Visualize average throughputs as reported by HuggingFace and see potential savings.

[ ]:
# Average throughput for the native PyTorch training as reported by Trainer
n = summarize(_summarize(native))
native_throughput = n["summary"]["train_samples_per_second"]

# Average throughput for the optimized PyTorch training as reported by Trainer
o = summarize(_summarize(optimized))
optimized_throughput = o["summary"]["train_samples_per_second"]

# Calculate percentage speedup of optimized PyTorch over native PyTorch
avg_speedup = f"{round((optimized_throughput/native_throughput-1)*100)}%"
[ ]:
%matplotlib inline

plt.title("Training Throughput \n (Higher is better)")
plt.ylabel("Samples/sec")

plt.bar(x=[1], height=native_throughput, label="PT + SM DDP", width=0.35)
plt.bar(x=[1.5], height=optimized_throughput, label="PT + Compiler", width=0.35)

plt.xlabel("  ====> {} Compiler savings <====".format(avg_speedup))
plt.xticks(ticks=[1, 1.5], labels=["PT + SM DDP", "PT + Compiler"])

Convergence of Training Loss

SageMaker Training Compiler does not affect the model convergence behavior. Here, we see the decrease in training loss is similar with and without SageMaker Training Compiler

[ ]:
vanilla_loss = [i["loss"] for i in n["train"]]
vanilla_epochs = [i["epoch"] for i in n["train"]]
optimized_loss = [i["loss"] for i in o["train"]]
optimized_epochs = [i["epoch"] for i in o["train"]]

plt.title("Plot of Training Loss")
plt.xlabel("Epoch")
plt.ylabel("Training Loss")
plt.plot(vanilla_epochs, vanilla_loss, label="PT + SM DDP")
plt.plot(optimized_epochs, optimized_loss, label="PT + Compiler")
plt.legend()

Training Stats

Let’s compare various training metrics with and without SageMaker Training Compiler.
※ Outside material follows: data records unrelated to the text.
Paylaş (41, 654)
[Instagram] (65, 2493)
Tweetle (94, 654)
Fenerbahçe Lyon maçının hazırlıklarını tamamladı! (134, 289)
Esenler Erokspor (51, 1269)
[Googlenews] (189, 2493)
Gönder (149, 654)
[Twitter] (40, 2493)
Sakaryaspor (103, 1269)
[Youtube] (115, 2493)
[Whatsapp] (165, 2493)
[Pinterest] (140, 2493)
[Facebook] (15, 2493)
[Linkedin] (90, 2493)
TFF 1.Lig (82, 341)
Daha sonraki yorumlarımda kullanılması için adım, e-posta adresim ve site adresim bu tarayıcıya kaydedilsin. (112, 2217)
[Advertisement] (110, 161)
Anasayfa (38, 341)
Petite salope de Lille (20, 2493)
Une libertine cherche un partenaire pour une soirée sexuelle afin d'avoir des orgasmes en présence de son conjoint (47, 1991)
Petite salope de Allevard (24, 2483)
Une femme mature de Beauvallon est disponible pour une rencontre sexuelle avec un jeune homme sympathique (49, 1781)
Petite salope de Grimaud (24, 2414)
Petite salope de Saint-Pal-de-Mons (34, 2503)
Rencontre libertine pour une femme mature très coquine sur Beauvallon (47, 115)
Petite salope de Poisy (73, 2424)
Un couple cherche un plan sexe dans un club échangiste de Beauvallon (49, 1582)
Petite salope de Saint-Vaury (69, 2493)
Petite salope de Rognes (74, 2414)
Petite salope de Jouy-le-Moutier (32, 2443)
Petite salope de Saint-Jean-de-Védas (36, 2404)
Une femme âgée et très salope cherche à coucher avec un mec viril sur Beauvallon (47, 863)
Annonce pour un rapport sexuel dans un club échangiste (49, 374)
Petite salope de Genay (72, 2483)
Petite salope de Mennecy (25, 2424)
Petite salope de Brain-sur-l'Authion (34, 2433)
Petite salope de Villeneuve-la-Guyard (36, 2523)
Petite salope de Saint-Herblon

SageMaker Training Compiler provides an increase in training throughput which translates to a decrease in total training time.

[ ]:
import pandas as pd

pd.DataFrame([n["summary"], o["summary"]], index=["PT + SM DDP", "PT + Compiler"])
[ ]:
speedup = (
    (n["summary"]["train_runtime"] - o["summary"]["train_runtime"])
    * 100
    / n["summary"]["train_runtime"]
)
print(
    f"SageMaker Training Compiler is about {int(speedup)}% faster in terms of total training time."
)

Total Billable Time

Finally, the decrease in total training time results in a decrease in the billable seconds from SageMaker.

[ ]:
def BillableTimeInSeconds(name):
    describe_training_job = (
        optimized_estimator.sagemaker_session.sagemaker_client.describe_training_job
    )
    details = describe_training_job(TrainingJobName=name)
    return details["BillableTimeInSeconds"]
[ ]:
Billable = {}
Billable["PT + SM DDP"] = BillableTimeInSeconds(native_estimator.latest_training_job.name)
Billable["PT + Compiler"] = BillableTimeInSeconds(optimized_estimator.latest_training_job.name)
pd.DataFrame(Billable, index=["BillableSecs"])
[ ]:
speedup = (Billable["PT + SM DDP"] - Billable["PT + Compiler"]) * 100 / Billable["PT + SM DDP"]
print(f"SageMaker Training Compiler integrated PyTorch was {int(speedup)}% faster in summary.")

Clean up

Stop all training jobs launched if the jobs are still running.

[ ]:
import boto3

sm = boto3.client("sagemaker")


def stop_training_job(name):
    status = sm.describe_training_job(TrainingJobName=name)["TrainingJobStatus"]
    if status == "InProgress":
        sm.stop_training_job(TrainingJobName=name)


stop_training_job(native_estimator.latest_training_job.name)
stop_training_job(optimized_estimator.latest_training_job.name)

Also, to find instructions on cleaning up resources, see Clean Up in the Amazon SageMaker Developer Guide.